| Material to process |
· · · ·

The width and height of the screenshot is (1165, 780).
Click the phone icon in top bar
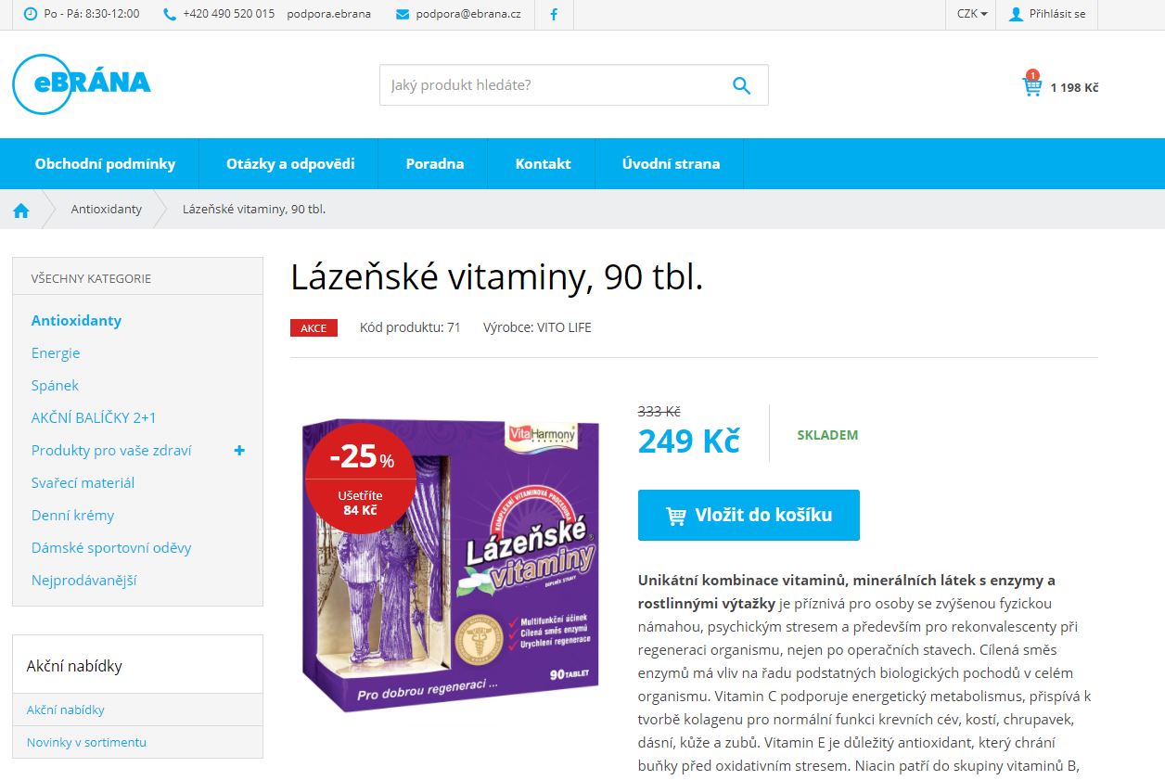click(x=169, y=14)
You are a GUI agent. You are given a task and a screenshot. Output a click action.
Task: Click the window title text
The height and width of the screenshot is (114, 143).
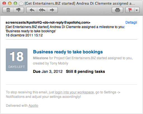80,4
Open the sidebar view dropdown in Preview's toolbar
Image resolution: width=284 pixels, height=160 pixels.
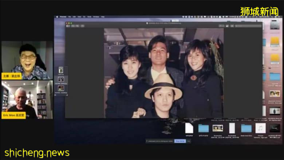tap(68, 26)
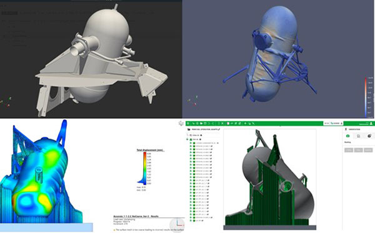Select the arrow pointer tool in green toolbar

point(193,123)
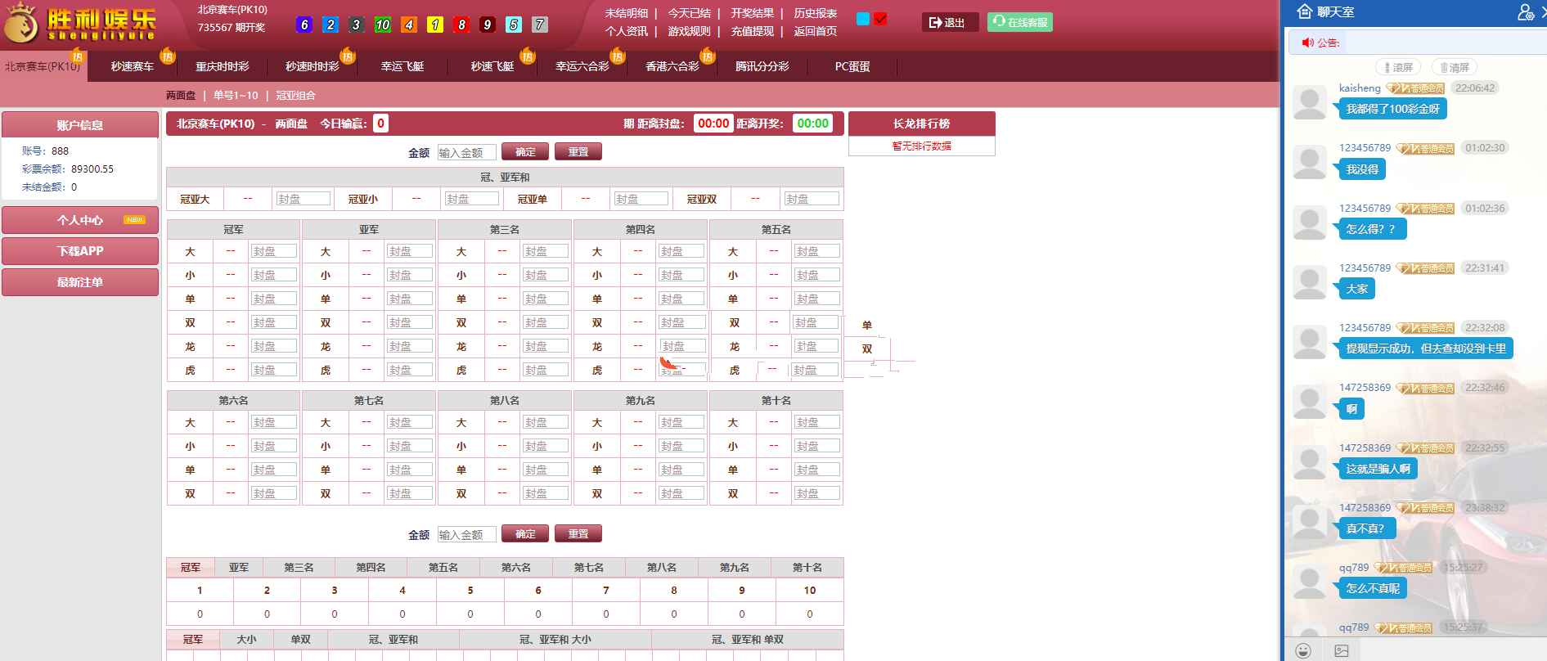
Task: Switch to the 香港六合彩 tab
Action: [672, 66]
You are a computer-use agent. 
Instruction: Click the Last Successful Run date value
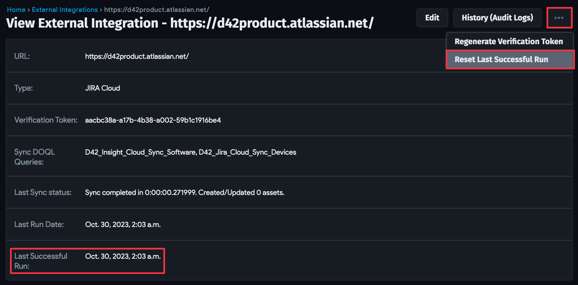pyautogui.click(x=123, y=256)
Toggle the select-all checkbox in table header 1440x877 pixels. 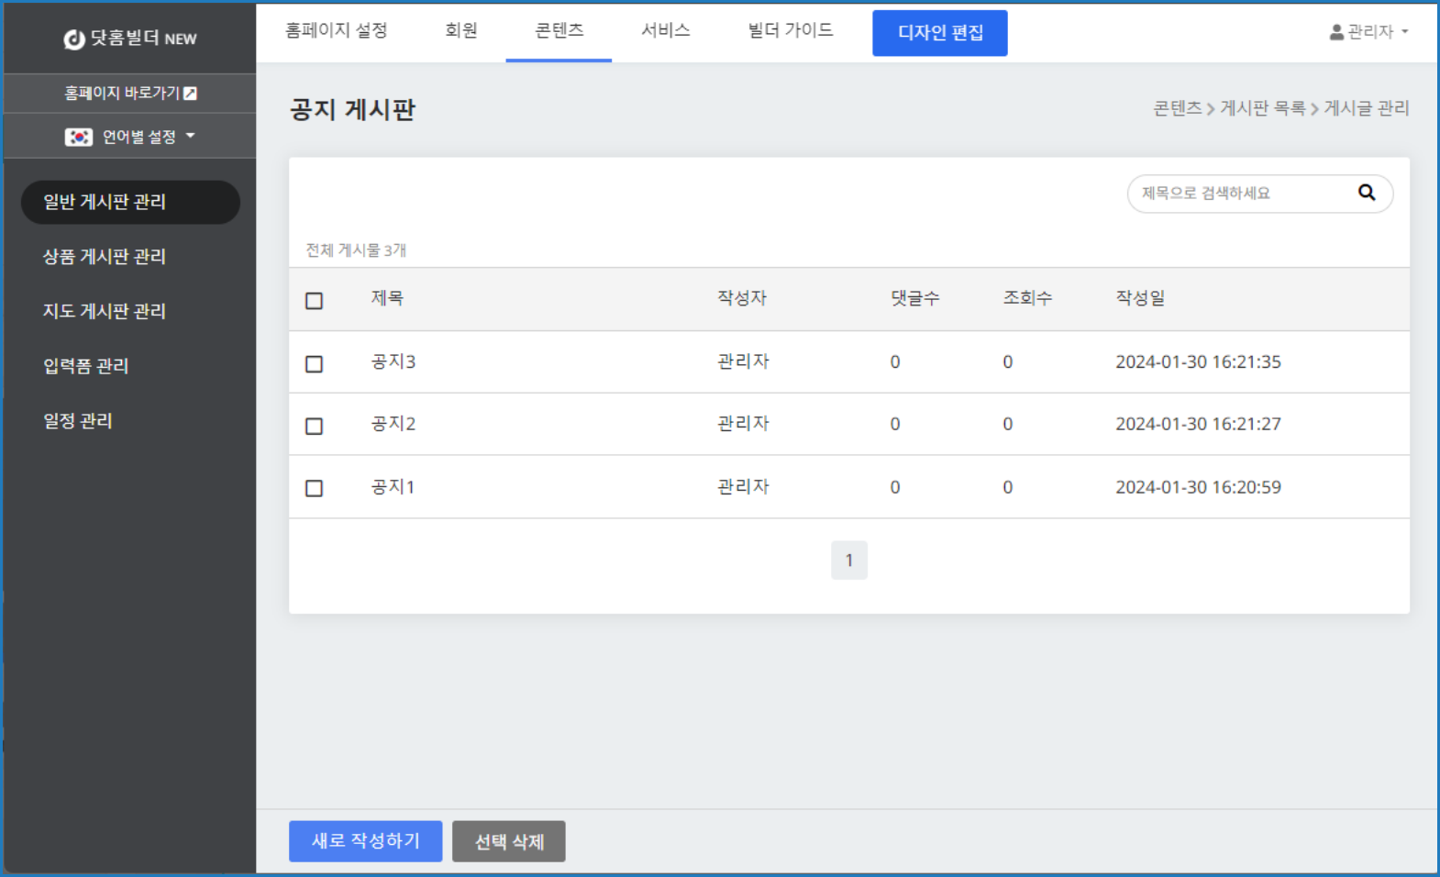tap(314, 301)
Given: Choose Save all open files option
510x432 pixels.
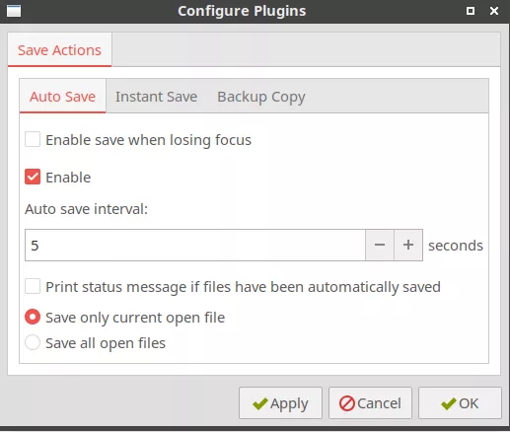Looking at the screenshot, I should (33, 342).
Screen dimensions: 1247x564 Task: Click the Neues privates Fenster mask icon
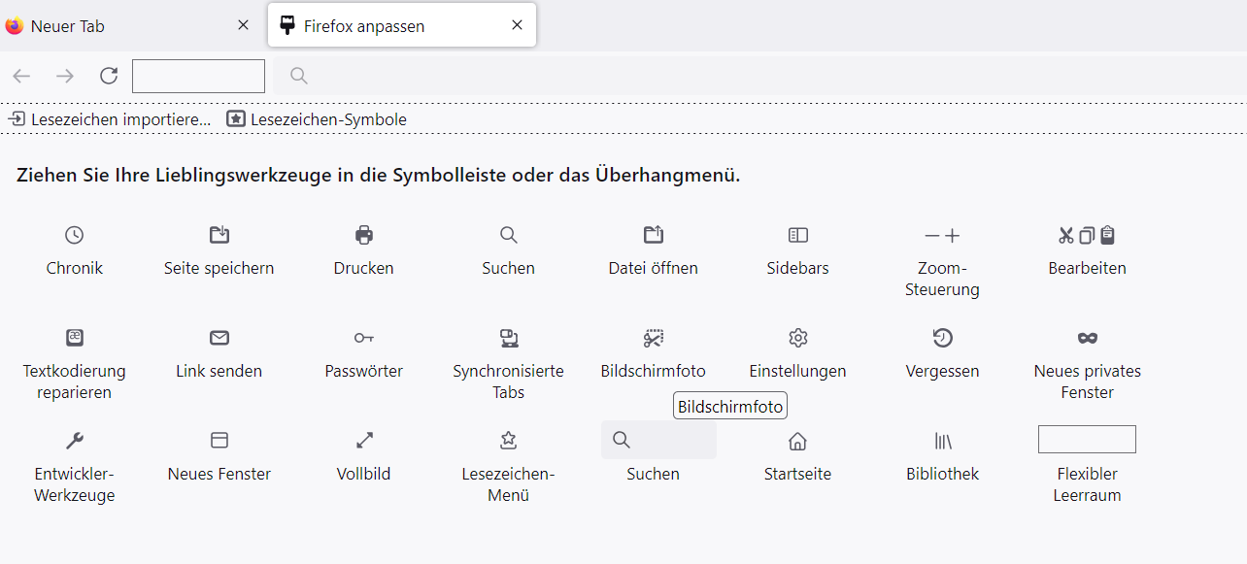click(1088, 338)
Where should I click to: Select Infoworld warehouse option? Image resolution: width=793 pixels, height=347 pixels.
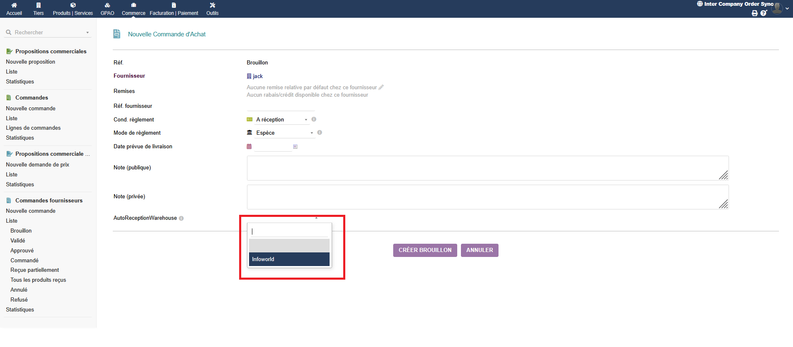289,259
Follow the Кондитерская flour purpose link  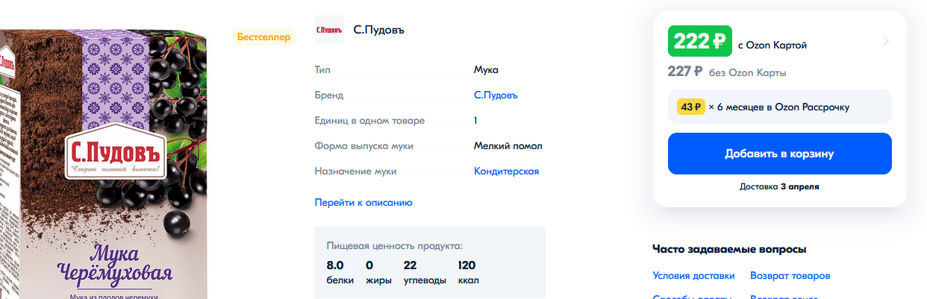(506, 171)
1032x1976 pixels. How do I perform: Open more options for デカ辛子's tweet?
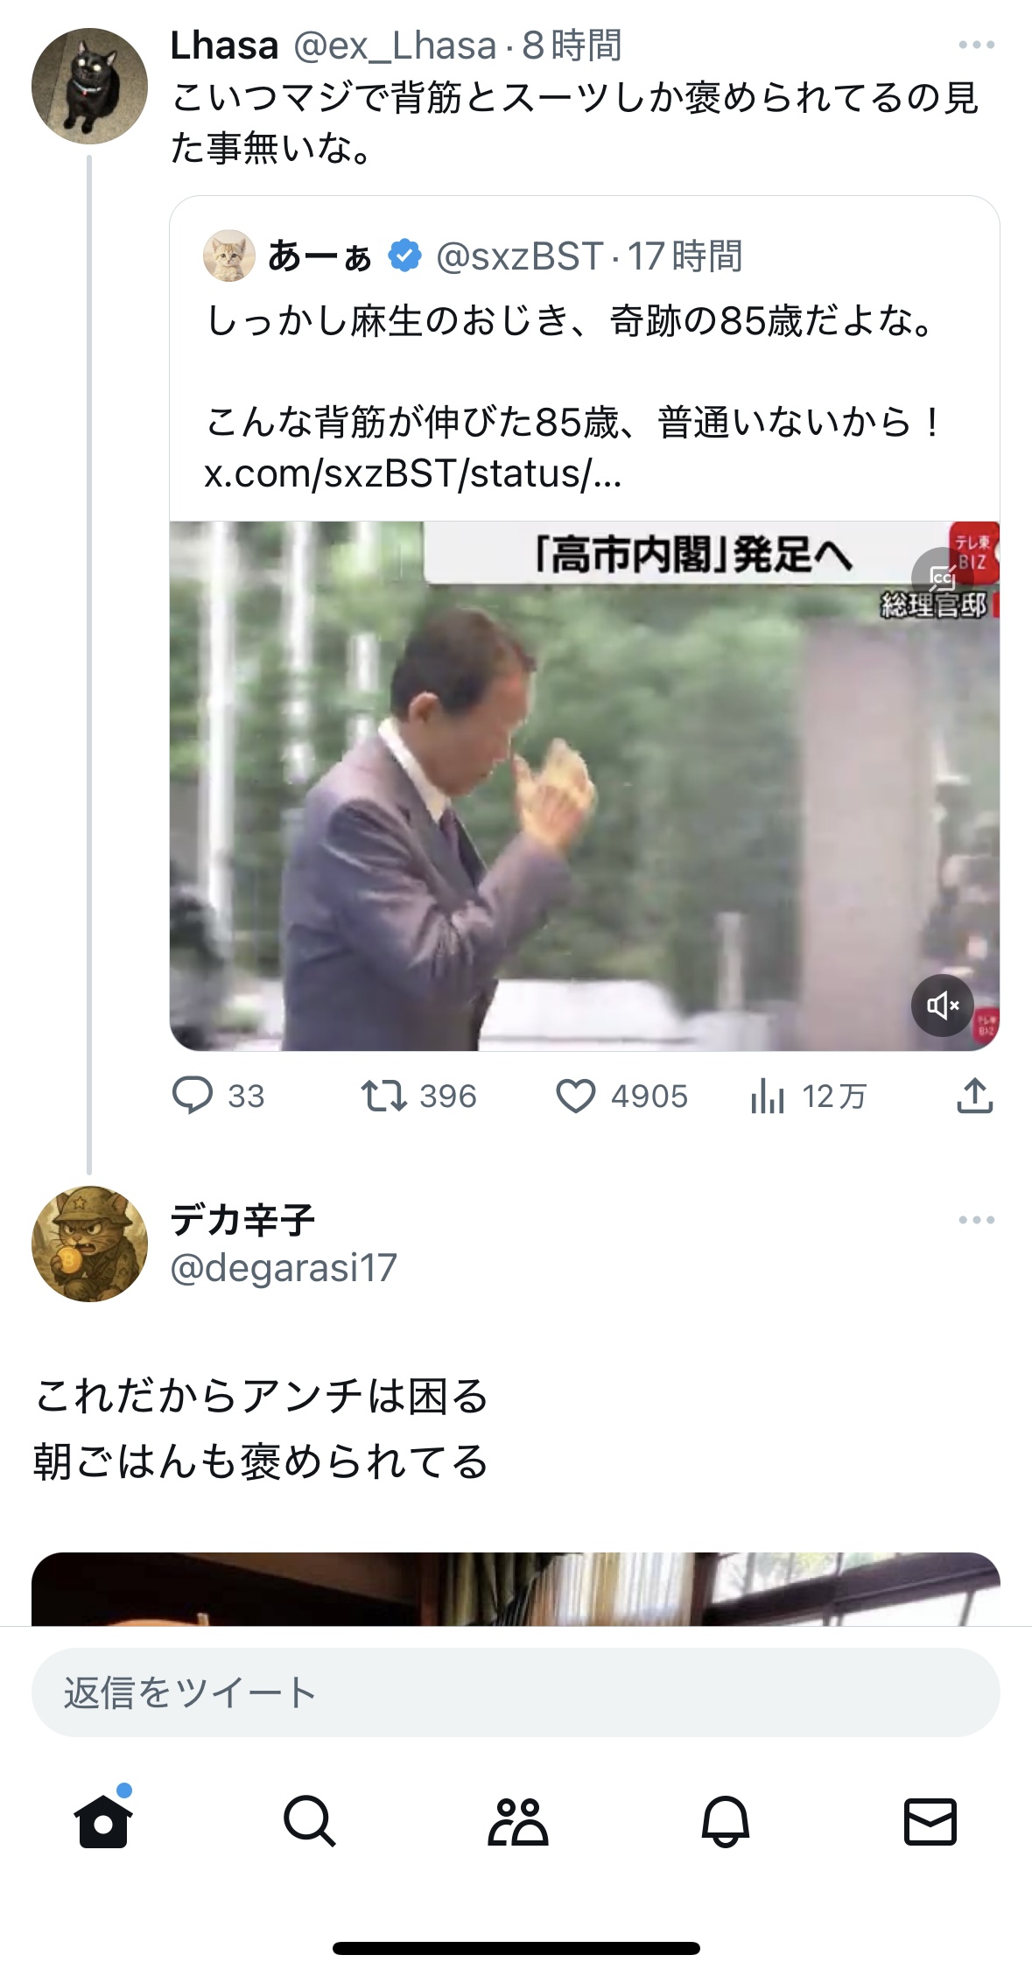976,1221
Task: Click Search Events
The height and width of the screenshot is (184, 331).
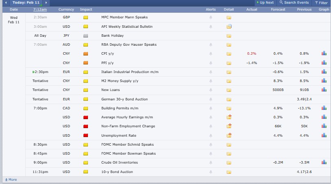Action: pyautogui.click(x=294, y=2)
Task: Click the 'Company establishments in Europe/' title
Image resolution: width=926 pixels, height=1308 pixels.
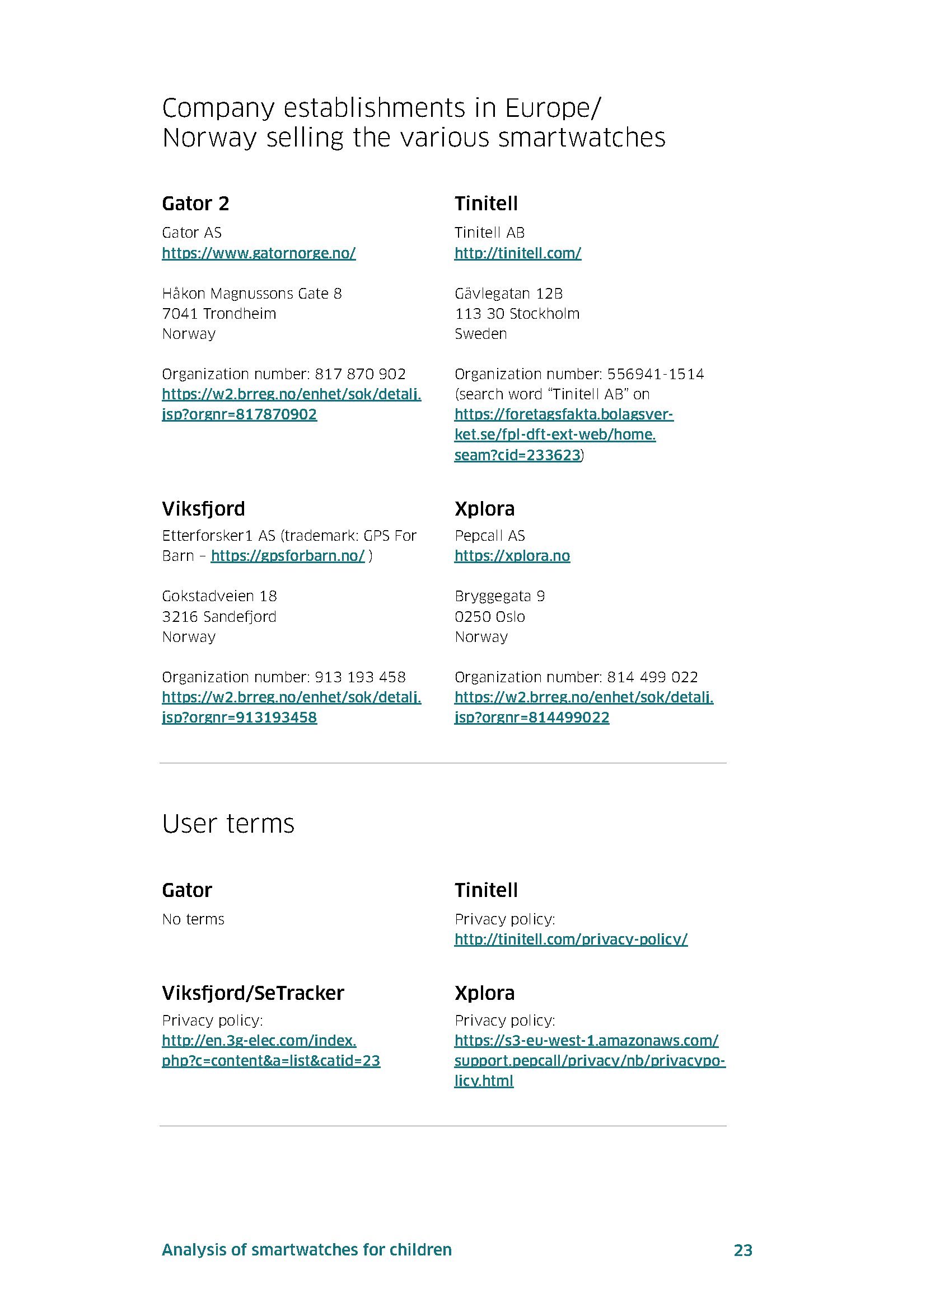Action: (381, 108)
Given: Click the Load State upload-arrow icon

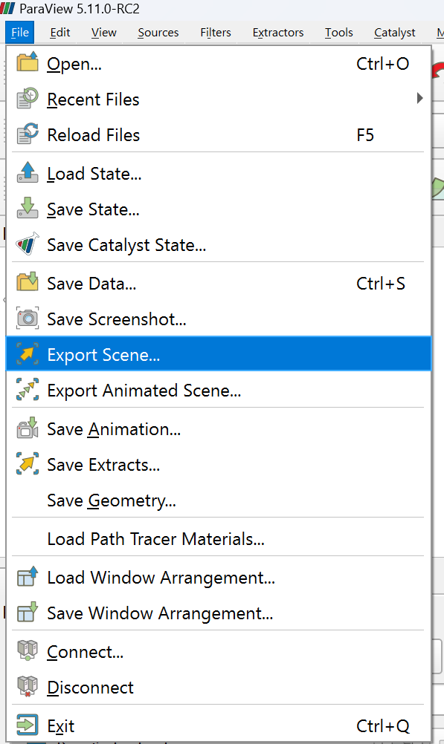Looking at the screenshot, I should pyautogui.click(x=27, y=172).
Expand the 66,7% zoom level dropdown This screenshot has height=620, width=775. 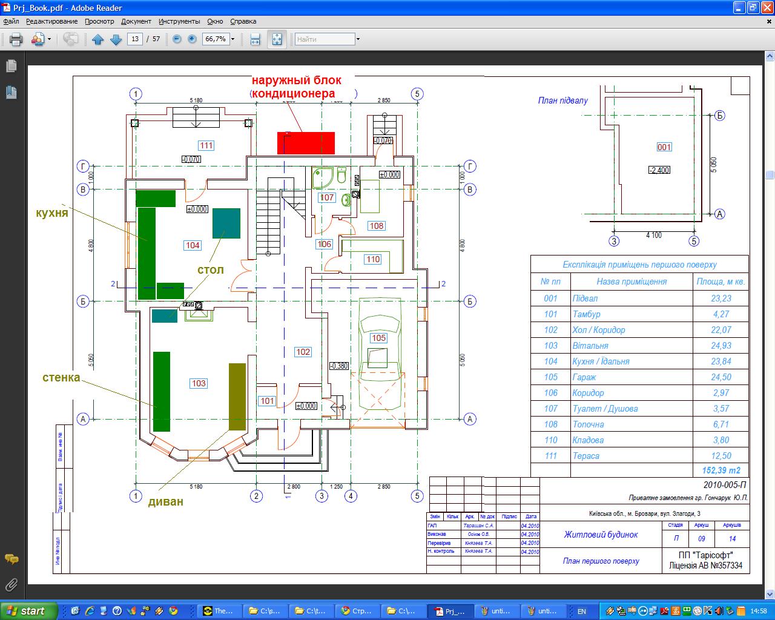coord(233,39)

· · · ·

| Task requirements |
Every line above that contains the word "agent" should be reported.

| Solved problem |
You are a GUI agent. You are given a task and a screenshot. Output a click action.
You are a computer-use agent. 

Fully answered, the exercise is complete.